Excerpted passage =>
○ ○ ○ ○ ○ ○ ○
[ICRA 2026] NovaFlow: Zero-Shot Manipulation via Actionable Flow from Generated Videos

Authors: Hongyu Li*, Lingfeng Sun*, Yafei Hu, Duy Ta, Jennifer Barry, George Konidaris, Jiahui Fu

Affiliations: Robotics and AI Institute, Brown University
*Equal contribution

NovaFlow enables robots to execute novel manipulation tasks in a zero-shot manner without any demonstrations or embodiment-specific training. Given a natural language task description, NovaFlow autonomously synthesizes a video using state-of-the-art video generation models and distills it into 3D actionable object flow. This flow is then converted into precise robot actions through grasp proposals and trajectory optimization, enabling seamless transfer across different robotic platforms.

✨ Key Features

Zero-Shot Manipulation: Execute novel tasks without demonstrations or training
Multi-Embodiment Transfer: Naturally transfers across different robots (Franka arm, Spot quadruped)
○ ○ ○ ○ ○ ○ ○
Direction A => According to the NovaFlow overview, what does NovaFlow distill the synthesized video into?
Direction B => Say whether each statement agrees with the NovaFlow overview, answering yes or no and quoting the words that decide it: (i) NovaFlow needs demonstrations to perform a new task. (ii) The flow becomes robot actions through grasp proposals and trajectory optimization. (iii) The Spot quadruped is one of the robots NovaFlow transfers to.
Direction C => Rewrite the paragraph of the NovaFlow overview that begins "NovaFlow enables robots" as a short list, keeping its main facts.
○ ○ ○ ○ ○ ○ ○
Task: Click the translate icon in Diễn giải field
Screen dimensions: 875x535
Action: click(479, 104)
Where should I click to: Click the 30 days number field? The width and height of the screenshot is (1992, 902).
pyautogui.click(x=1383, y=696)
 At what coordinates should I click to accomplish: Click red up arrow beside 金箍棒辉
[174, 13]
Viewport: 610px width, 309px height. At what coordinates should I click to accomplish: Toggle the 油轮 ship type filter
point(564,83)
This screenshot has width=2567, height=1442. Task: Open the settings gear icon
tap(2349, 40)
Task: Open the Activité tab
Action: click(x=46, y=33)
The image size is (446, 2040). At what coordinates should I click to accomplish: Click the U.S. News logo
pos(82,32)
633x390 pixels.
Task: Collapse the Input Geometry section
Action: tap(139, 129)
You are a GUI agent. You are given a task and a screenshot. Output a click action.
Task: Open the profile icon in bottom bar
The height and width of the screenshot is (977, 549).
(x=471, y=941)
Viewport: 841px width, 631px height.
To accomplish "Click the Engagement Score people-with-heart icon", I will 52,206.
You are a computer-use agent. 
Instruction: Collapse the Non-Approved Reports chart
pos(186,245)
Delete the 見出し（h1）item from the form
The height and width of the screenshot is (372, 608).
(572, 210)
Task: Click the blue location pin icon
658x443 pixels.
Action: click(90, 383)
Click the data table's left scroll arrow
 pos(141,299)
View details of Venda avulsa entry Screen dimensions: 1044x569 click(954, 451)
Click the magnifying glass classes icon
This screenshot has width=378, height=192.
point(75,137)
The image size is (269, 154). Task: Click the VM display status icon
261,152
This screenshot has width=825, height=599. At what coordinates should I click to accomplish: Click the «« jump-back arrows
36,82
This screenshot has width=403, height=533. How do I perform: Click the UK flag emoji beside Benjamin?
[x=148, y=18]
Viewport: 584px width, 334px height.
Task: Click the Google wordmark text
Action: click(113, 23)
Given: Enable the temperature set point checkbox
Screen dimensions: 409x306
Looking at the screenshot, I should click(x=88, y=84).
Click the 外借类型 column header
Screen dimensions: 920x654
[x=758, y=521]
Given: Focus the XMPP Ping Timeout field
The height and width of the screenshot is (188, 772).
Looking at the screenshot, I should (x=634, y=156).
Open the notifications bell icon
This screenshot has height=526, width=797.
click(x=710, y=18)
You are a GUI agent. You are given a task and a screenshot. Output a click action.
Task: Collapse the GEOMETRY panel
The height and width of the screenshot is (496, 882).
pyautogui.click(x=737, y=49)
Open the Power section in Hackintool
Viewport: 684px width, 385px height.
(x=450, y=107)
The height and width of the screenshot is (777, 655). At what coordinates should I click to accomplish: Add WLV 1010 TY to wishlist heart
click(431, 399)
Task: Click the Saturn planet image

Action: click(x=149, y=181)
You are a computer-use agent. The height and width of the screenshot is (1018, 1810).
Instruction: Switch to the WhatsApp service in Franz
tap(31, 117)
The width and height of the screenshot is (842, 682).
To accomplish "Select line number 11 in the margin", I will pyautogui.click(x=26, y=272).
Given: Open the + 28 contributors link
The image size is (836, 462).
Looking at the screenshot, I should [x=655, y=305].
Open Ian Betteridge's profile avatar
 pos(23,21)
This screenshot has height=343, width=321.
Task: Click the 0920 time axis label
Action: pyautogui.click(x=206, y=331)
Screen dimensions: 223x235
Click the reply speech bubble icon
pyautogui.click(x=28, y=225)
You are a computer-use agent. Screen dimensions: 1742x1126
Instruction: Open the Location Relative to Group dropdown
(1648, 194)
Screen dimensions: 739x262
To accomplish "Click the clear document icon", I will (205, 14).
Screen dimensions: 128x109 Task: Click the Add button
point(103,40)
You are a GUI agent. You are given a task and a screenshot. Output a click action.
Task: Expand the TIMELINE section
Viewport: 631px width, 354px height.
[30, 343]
○ ○ ○ ○ ○ ○ ○
Answer A => 3D actionable object flow.

Answer B =>
(i) No: "without any demonstrations or embodiment-specific training"
(ii) Yes: "This flow is then converted into precise robot actions through grasp proposals and trajectory optimization"
(iii) Yes: "Naturally transfers across different robots (Franka arm, Spot quadruped)"

Answer C =>
- NovaFlow lets robots perform novel manipulation tasks zero-shot, with no demonstrations or embodiment-specific training.
- It takes a natural language task description and synthesizes a video with state-of-the-art video generation models.
- It distills the video into 3D actionable object flow.
- Grasp proposals and trajectory optimization turn the flow into precise robot actions.
- The approach transfers across different robotic platforms.